| 要旨トップ | 本企画の概要 | | 日本生態学会第66回全国大会 (2019年3月、神戸) 講演要旨 ESJ66 Abstract |
シンポジウム S17-6 (Presentation in Symposium)
湖沼生態系は、内水面漁業や用水の提供など人間社会に欠かせない機能を果たす一方で、過剰な採取や、流域からの栄養塩負荷など強い人為影響にさらされており、生物多様性の観点から、最も脆弱性の高い生態系の一つである。さらに気候変動は、湖沼生態系に対して今後大きな影響を与えることが予測されている。たとえば、気温上昇は、表層水温の上昇と底層貧酸素水塊の増大を引き起こし、湖沼内の生物群集の存続可能な領域を狭める可能性がある。また、降雨パターンの変動は栄養塩負荷の増大を招き、湖沼内の生態系に影響を与える可能性がある。このような広範に生じる環境変動に有効な対策をする上では、湖沼内の生態系の動態の理解にとどまらず、流域全体での人の生態系の利用(生態系サービス)と湖沼生態系の関係性の解明や、それにもとづいた、流域の生態系サービスの利用戦略を考える必要がある。
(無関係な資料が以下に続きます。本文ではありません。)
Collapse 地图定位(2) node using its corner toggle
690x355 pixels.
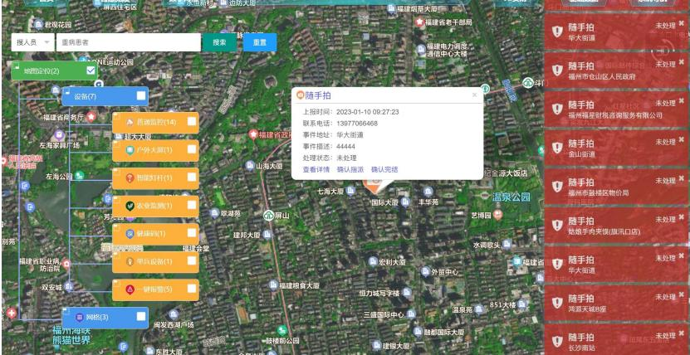coord(16,66)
本研究では、霞ヶ浦流域をモデルケースに、流域における人々の生態系の様々な利用(生態系サービス)の空間パターンの評価を行った。さらに、複数の生態系サービス間の関係性を分析し、共変関係にあるサービスセットやトレードオフ的な関係性を示すサービスの組み合わせを明らかにした。特に、典型的な供給サービスである農業生産と調整サービスである水質との間には、流域全域でみると強い負の(トレードオフ的な)関係が認められた。一方で、個別の地域(小流域)単位では、農業利用と水質の間の負の関係が比較的弱い場所も存在した。詳細な土地利用の比較および水質の現地調査の結果、このような小流域は、ため池等の小規模水域が占める割合が高いこと、また、上流の湧水では高い窒素濃度が、ため池等の水域を経由し流出する際には、ごく低濃度になることが確認された。この結果は、小規模湿地やエコトーンの創出が、流域の利用と負荷のトレードオフ関係の緩和に有効である可能性を示している。